URL: http://arxiv.org/abs/2107.06936v1
Date: Wed, 14 Jul 2021 18:50:13 GMT
Title: Performance of Bayesian linear regression in a model with mismatch
Authors: Jean Barbier, Wei-Kuo Chen, Dmitry Panchenko, and Manuel S\'aenz
Abstract summary: We analyze the performance of an estimator given by the mean of a log-concave Bayesian posterior distribution with gaussian prior. This inference model can be rephrased as a version of the Gardner model in spin glasses.
Score: 8.60118148262922
License: http://creativecommons.org/publicdomain/zero/1.0/
Abstract: For a model of high-dimensional linear regression with random design, we analyze the performance of an estimator given by the mean of a log-concave Bayesian posterior distribution with gaussian prior.
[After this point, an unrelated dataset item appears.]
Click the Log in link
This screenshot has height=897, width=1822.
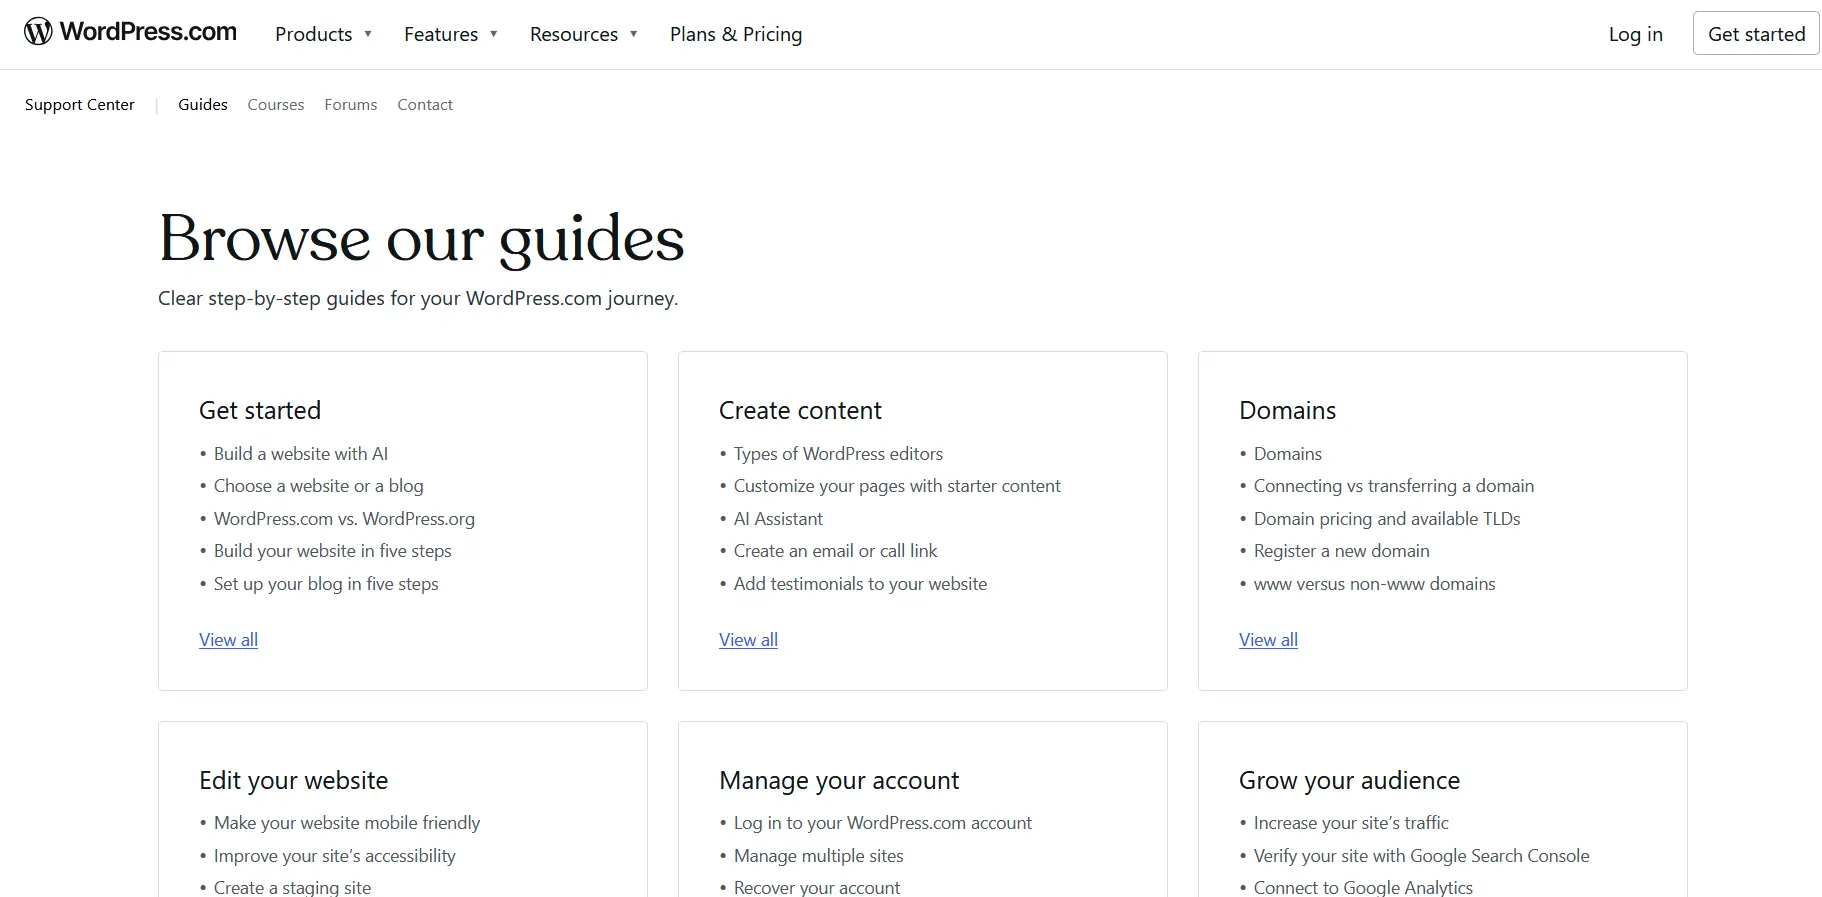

The model is mismatched in the following sense: like the model assumed by the statistician, the labels-generating process is linear in the input data, but both the classifier ground-truth prior and gaussian noise variance are unknown to her. This inference model can be rephrased as a version of the Gardner model in spin glasses and, using the cavity method, we provide fixed point equations for various overlap order parameters, yielding in particular an expression for the mean-square reconstruction error on the classifier (under an assumption of uniqueness of solutions). As a direct corollary we obtain an expression for the free energy. Similar models have already been studied by Shcherbina and Tirozzi and by Talagrand, but our arguments are more straightforward and some assumptions are relaxed. An interesting consequence of our analysis is that in the random design setting of ridge regression, the performance of the posterior mean is independent of the noise variance (or "temperature") assumed by the statistician, and matches the one of the usual (zero temperature) ridge estimator.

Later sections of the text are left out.